Five plaintiffs, first line supervisors in a railroad diesel shop, brought sexual harassment, hostile work environment and race discrimination claims against their railroad employer. They alleged that their supervisor harassed by using sexually charged and offensive language and acts over the course of several months. One of the plaintiffs also claimed the supervisor made racial charged and offensive comments to him regarding his Hispanic origin. Despite knowledge of and training in the railroad anti-harassment policies and multiple methods for reporting offensive conduct, none of the plaintiffs complained about the supervisor to railroad management until after filing their charges of discrimination with the Equal Employment Opportunity Commission (EEOC) and the Nebraska Equal Opportunity Commission (NEOC). Once the conduct was reported, the railroad immediately suspended and removed the supervisor from railroad property pending investigation. The railroad proceeded to interview the employees reporting to the supervisor and concluded that the supervisor had violated railroad policies. He resigned from his position and none of the plaintiffs were disciplined for failing to timely report the offensive conduct.

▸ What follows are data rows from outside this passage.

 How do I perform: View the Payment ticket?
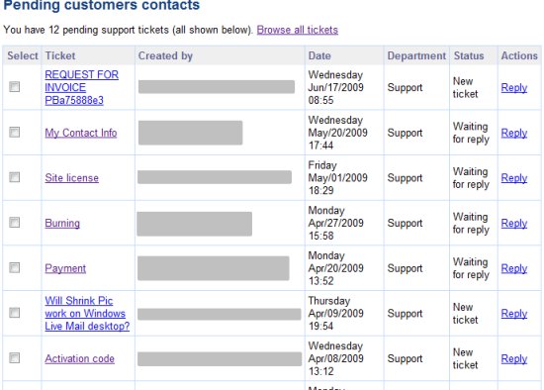click(65, 268)
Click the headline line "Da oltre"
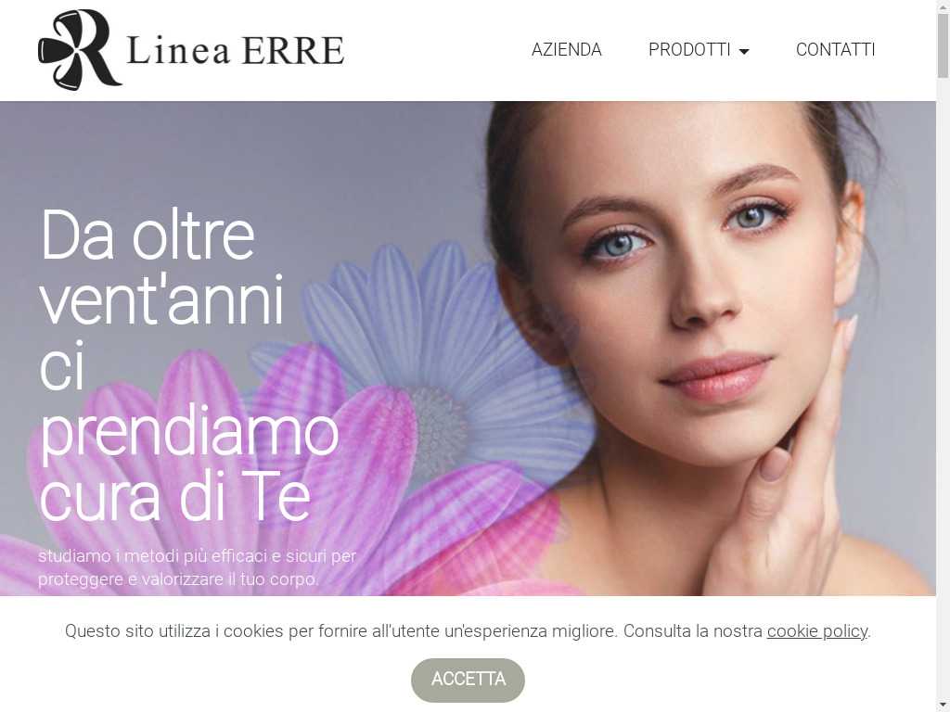Image resolution: width=950 pixels, height=712 pixels. pos(148,235)
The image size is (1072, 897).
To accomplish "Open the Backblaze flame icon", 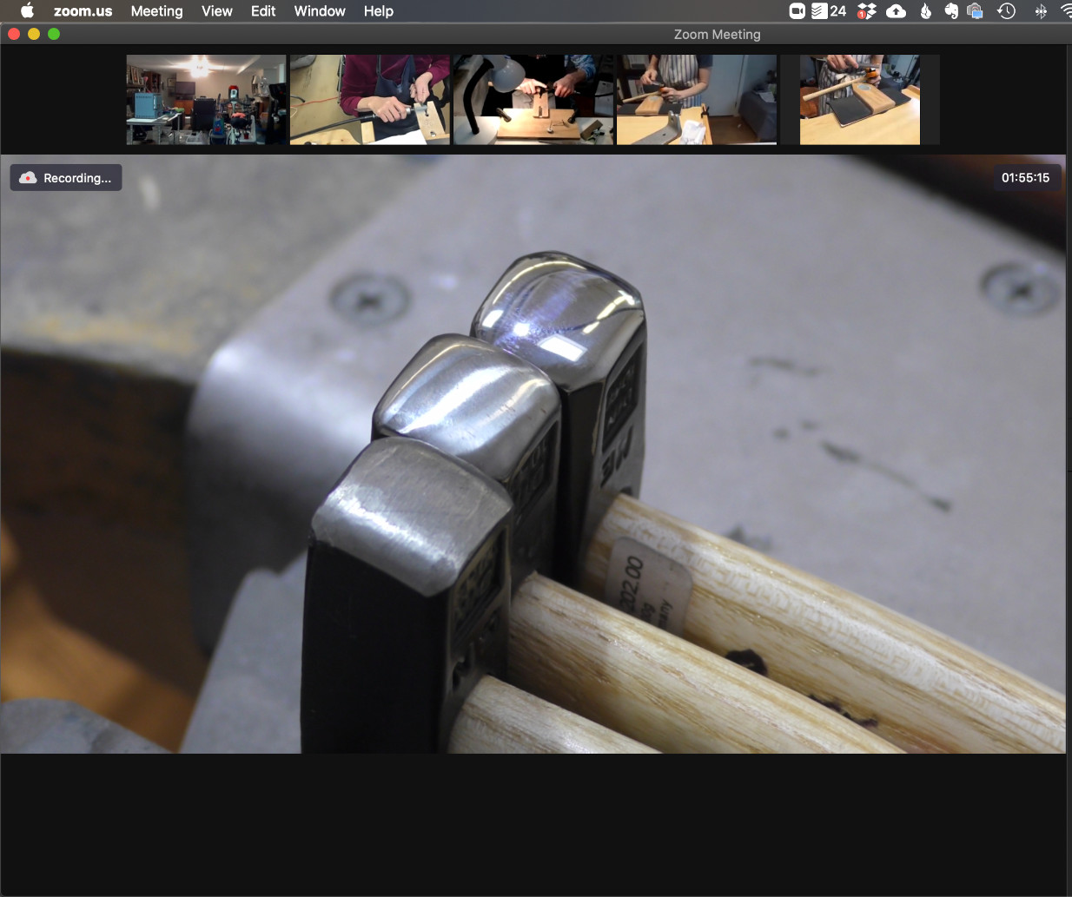I will [x=926, y=11].
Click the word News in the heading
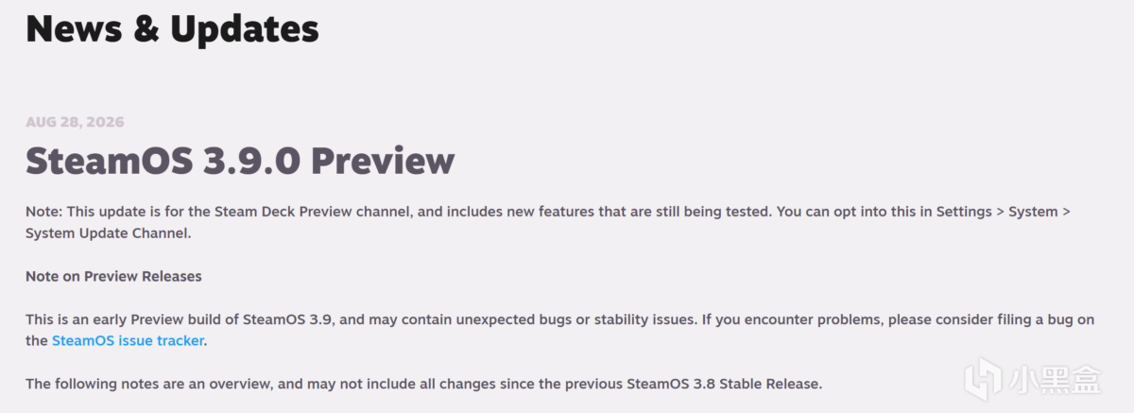Viewport: 1134px width, 413px height. 73,29
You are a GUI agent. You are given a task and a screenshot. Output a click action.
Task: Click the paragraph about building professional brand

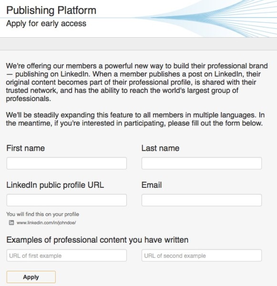click(137, 82)
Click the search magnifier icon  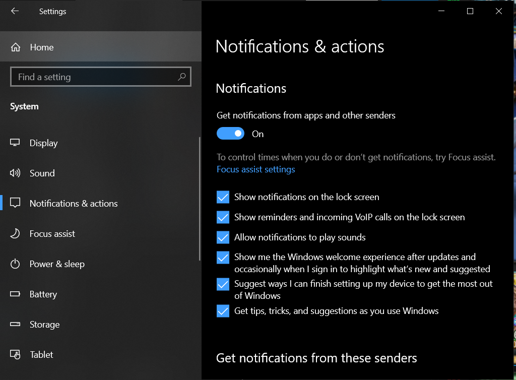click(x=182, y=77)
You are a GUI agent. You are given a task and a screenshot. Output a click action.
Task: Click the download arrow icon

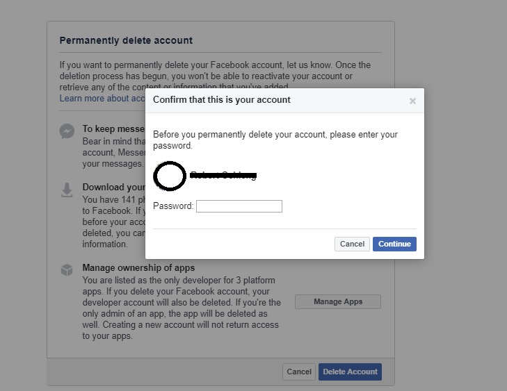pos(67,190)
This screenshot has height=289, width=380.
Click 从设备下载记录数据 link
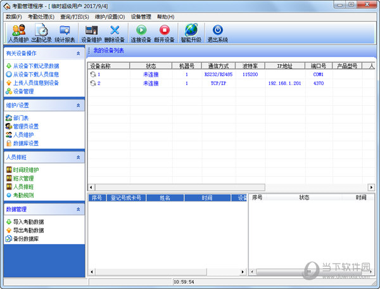click(36, 66)
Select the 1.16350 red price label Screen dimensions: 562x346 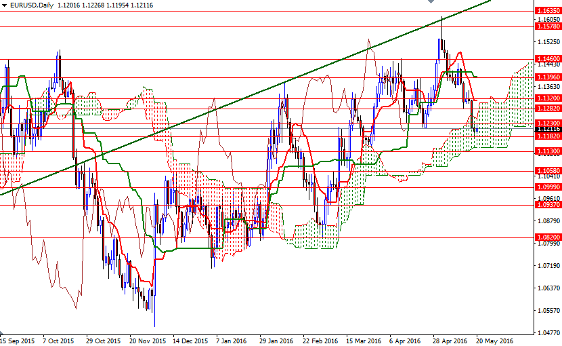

The Honorable Lyle E. Strom, U.S. Senior Judge for the U.S. District Court for the District of Nebraska granted the railroad’s motion for summary judgment. The Court held that even assuming plaintiffs offered sufficient evidence to create a genuine issue of material fact as to each element of their claims, the undisputed facts showed the railroad met the elements of the Ellerth-Faragher affirmative defense. In a lengthy and detailed opinion the U.S. Court of Appeals for the Eighth Circuit affirmed. The Ellerth-Faragher defense provides that, “[i] cases… where the employer took no tangible employment action against the plaintiff, the employer may avoid liability if it demonstrates two elements. First, the employer must show it exercised reasonable care to prevent and correct promptly any harassing behavior. Second, the employer must show the plaintiff employees unreasonably failed to take advantage of any preventive or corrective opportunities the employer provided or to avoid harm otherwise.” Burlington Industries, Inc. v. Ellerth, 524 U.S. 742, 765 (1998) and Faragher v. City of Boca Raton, 524 U.S. 775, 807 (1998). The Court held that the railroad met the first element by having a reasonable anti-harassment policy with “multiple channels” to report harassment and prohibiting retaliation for such reporting. The railroad met the second element by taking “swift corrective action” once the offensive behavior was reported. The plaintiffs’ combined failure to withhold reporting the offensive behavior over eight months and failure to take advantage of the railroad’s policies and procedures for reporting was held as unreasonable.
Crawford v. BNSF Ry. Co., 7:10CV05000, Doc. 34 (D. Neb. Apr. 4, 2011), aff’d, 665 F.3d 978 (8th Cir.), cert. den’d, 133 S.Ct. 144 (2012). (Opinion).